(Voci del dataset)
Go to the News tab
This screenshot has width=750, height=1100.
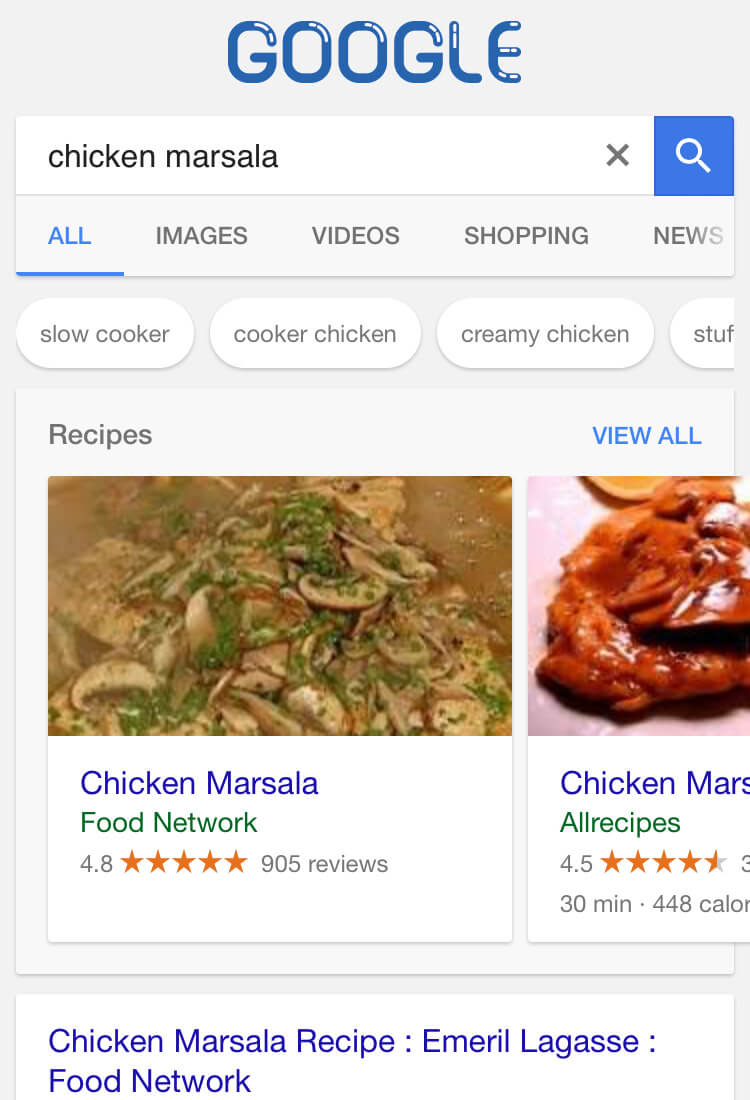(x=687, y=236)
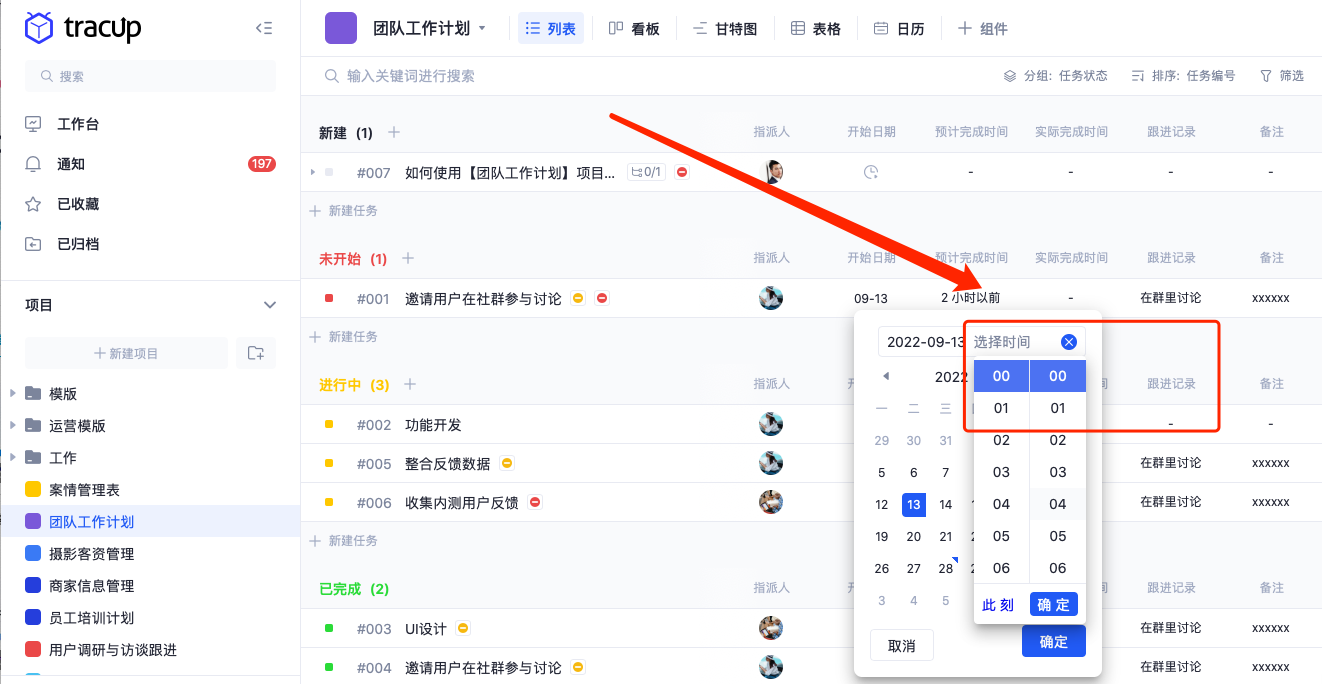Expand the 模版 folder in project tree
Screen dimensions: 1322x684
coord(13,393)
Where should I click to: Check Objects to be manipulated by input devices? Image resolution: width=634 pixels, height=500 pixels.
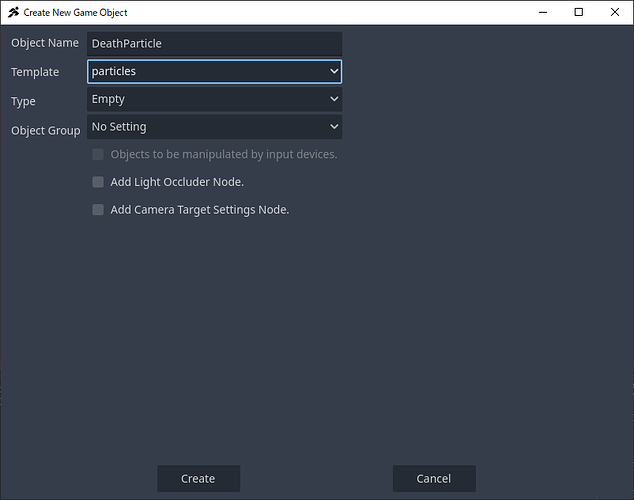pyautogui.click(x=98, y=155)
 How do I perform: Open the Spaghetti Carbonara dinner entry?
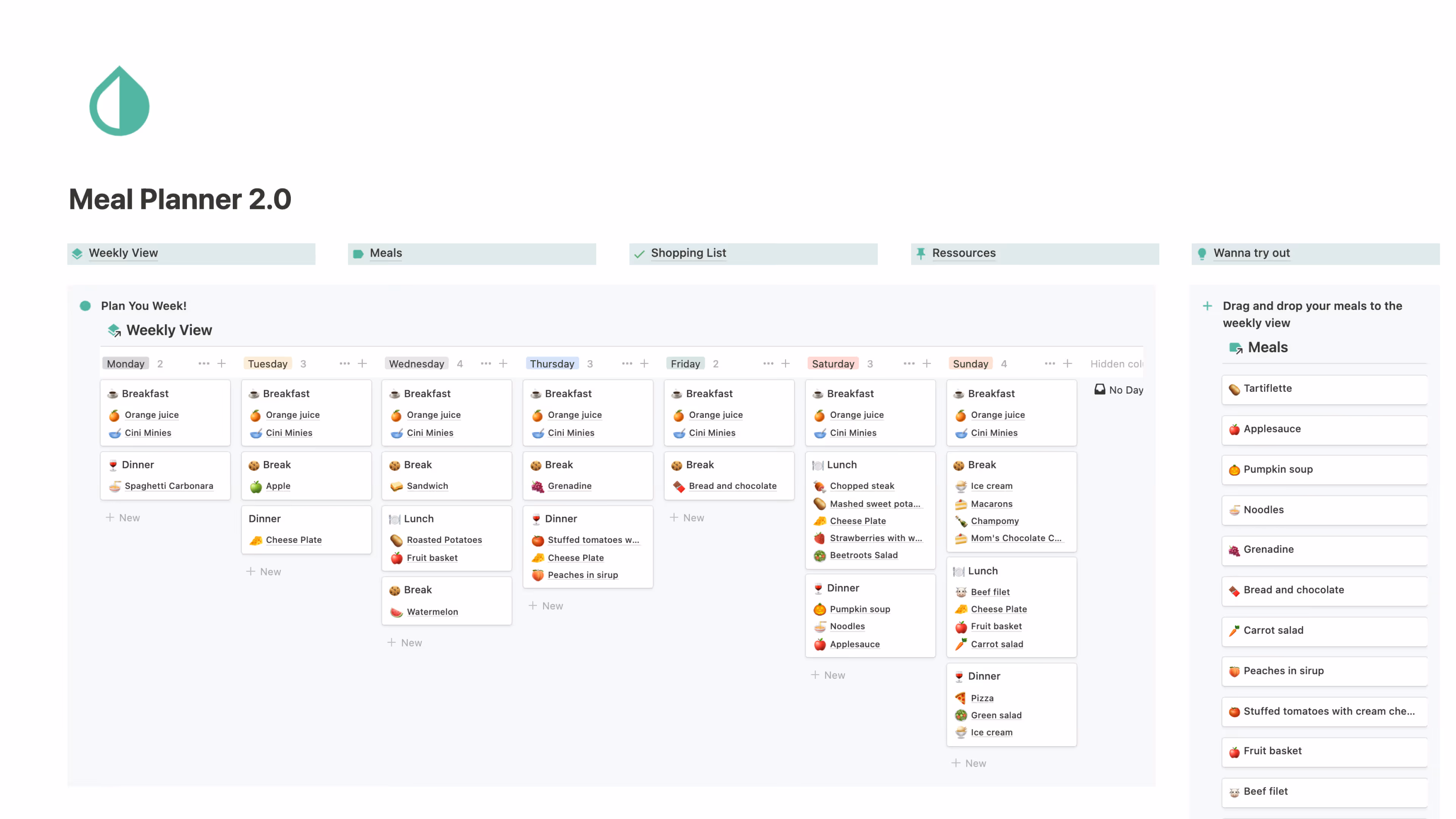pyautogui.click(x=169, y=485)
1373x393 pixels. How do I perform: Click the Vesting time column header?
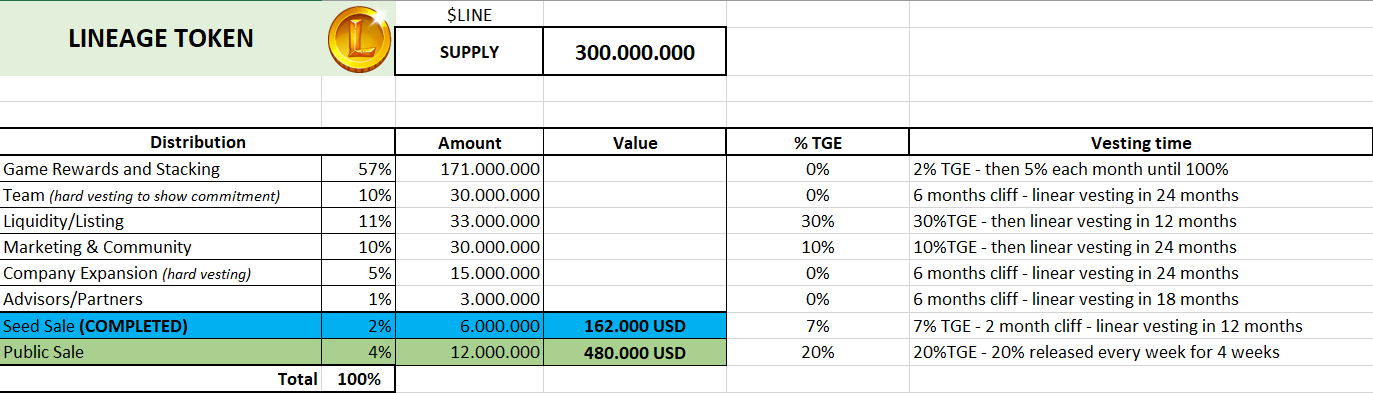click(1141, 143)
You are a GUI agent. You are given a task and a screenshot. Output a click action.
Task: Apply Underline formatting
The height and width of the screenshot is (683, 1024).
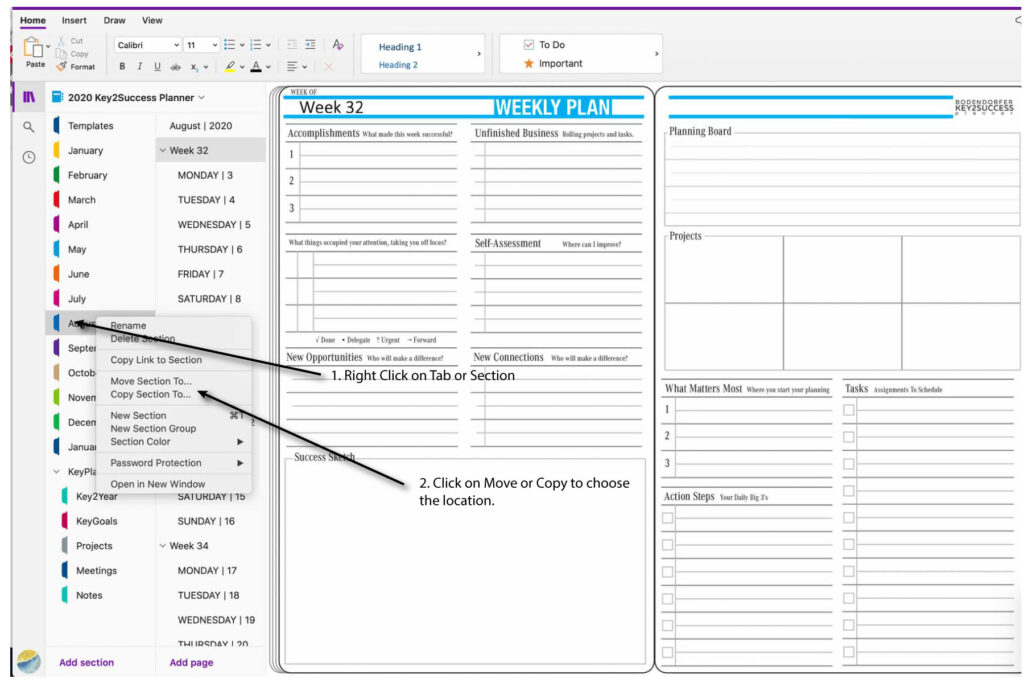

**Richiesta assegnata:**
Estrai dall'elenco le righe a partire da quella che contiene "You are a GUI" e fino alla fine dell'elenco, estremi inclusi, e riportale senza alcuna modifica. Escludi le immagini dalla risposta.

**Risultato finale:**
You are a GUI agent. You are given a task and a screenshot. Output a click action.
Task: Apply Underline formatting
The height and width of the screenshot is (683, 1024).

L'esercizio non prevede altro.